Org-mode route (current, preferred): *.org files in projects/<component>/modeling/ declaring #+type: ores.codegen.* in their frontmatter. The generator discovers these via the component manifest. This route keeps the entity definition, its prose documentation, and its org-roam cross-references in a single file — aligned with the MASD literate approach.

The feature bundles of Part 2 are authored on the model file — in the sql / qt sections (JSON route) or the corresponding org headings (org-mode route). They travel with the element, which is why their natural scope is the element.
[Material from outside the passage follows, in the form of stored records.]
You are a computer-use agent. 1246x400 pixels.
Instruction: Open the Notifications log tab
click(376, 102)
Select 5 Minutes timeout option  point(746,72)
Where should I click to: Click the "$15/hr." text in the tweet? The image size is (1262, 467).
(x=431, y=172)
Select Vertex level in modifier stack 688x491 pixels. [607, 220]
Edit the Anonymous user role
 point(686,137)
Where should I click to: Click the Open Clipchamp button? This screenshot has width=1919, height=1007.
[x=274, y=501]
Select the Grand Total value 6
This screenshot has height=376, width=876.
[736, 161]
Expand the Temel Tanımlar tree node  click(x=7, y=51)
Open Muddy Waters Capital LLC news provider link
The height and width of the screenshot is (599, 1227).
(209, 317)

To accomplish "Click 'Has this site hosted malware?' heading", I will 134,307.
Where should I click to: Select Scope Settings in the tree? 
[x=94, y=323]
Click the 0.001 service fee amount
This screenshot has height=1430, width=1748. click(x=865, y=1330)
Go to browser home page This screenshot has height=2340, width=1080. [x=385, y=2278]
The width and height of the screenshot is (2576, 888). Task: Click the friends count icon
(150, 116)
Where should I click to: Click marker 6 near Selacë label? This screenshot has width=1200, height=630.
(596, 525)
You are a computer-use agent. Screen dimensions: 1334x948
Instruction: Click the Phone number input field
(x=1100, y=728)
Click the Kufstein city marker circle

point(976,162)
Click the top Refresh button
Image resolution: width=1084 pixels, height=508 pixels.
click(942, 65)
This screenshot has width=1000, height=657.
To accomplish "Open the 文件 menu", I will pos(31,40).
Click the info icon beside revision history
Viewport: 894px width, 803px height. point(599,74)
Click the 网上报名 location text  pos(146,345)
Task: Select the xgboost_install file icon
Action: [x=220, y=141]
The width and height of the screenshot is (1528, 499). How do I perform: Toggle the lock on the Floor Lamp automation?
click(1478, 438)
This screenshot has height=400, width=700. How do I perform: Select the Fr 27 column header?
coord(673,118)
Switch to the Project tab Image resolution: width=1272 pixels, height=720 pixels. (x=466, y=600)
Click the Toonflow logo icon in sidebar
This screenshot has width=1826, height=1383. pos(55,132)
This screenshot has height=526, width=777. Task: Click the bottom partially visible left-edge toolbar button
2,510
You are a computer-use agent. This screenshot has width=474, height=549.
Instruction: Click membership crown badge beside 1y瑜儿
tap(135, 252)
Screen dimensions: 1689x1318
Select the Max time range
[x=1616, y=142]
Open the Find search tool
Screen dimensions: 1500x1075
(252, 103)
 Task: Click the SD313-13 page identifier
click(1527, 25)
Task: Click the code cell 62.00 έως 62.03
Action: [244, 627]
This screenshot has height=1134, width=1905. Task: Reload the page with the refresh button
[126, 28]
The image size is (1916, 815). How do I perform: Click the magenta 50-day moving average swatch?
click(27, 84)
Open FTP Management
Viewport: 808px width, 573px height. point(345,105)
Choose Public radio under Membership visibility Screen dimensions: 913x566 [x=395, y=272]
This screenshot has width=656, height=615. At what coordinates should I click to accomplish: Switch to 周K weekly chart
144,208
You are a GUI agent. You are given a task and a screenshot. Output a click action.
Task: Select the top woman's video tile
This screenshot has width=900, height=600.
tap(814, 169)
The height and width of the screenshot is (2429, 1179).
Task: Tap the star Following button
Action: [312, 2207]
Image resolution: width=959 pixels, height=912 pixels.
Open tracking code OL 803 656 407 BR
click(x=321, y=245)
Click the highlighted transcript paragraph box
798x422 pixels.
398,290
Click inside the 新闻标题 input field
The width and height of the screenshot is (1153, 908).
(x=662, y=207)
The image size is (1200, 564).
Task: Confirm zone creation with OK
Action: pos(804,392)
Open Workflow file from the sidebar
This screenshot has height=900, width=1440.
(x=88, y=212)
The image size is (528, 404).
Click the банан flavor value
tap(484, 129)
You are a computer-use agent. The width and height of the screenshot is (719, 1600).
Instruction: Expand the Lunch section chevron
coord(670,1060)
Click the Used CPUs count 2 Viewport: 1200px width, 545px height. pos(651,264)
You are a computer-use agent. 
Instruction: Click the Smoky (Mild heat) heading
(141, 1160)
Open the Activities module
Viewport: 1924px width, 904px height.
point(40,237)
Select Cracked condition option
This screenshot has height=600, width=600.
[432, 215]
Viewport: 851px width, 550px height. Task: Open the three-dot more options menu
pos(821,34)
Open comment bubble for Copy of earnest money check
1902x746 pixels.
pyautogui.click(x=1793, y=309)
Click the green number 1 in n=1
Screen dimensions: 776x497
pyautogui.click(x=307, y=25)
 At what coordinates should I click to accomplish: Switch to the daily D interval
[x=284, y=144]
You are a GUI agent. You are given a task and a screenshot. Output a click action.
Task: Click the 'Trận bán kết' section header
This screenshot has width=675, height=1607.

Mapping from MASD VMM to ORE Studio

MASD concept	MASD definition	ORE Studio equivalent
Feature	Single configurable property (e.g. `masd.cpp.hash.enabled`)	An authored knob on the model: a `sql.` / `qt.` / licence feature (Part 2)
Feature bundle	Cohesive group of features	`licence` / `masd.sql` / `masd.qt` bundles (Part 2)
Profile	Named bundle of feature values + activation	Split: activation is a `facet_catalogue.org` entry (Part 1); feature values are authored per element (Part 2)
Base profile	Product-wide defaults	`all` / `all-cpp` / `non-temporal` composite aliases (activation only)
Component profile	Per-component overrides	Component manifest (`manifest.py`) + explicit CLI invocation
Element profile	Per-element overrides	Individual model file: `ores.` property-drawer bindings for activation (Part 1 element scope); authored `sql.=/=qt.*` features for projection configuration (Part 2)
VMM	Meta-model of the full configuration space	`facet_catalogue.org` (activation) + the feature catalogue in Part 2 (configuration)
Configuration scope	Product / Component / Element	Activation: explicit per invocation. Configuration: features are authored at element scope

The key difference from full MASD variability remains: ORE Studio has no intermediate feature graph with inheritance and resolution. Activation selects templates directly (Part 1); features are flat knobs read at render time (Part 2). This keeps the system simple to maintain and to hand to an LLM, at the cost of the fine-grained, scoped per-feature resolution that a full VMM enables.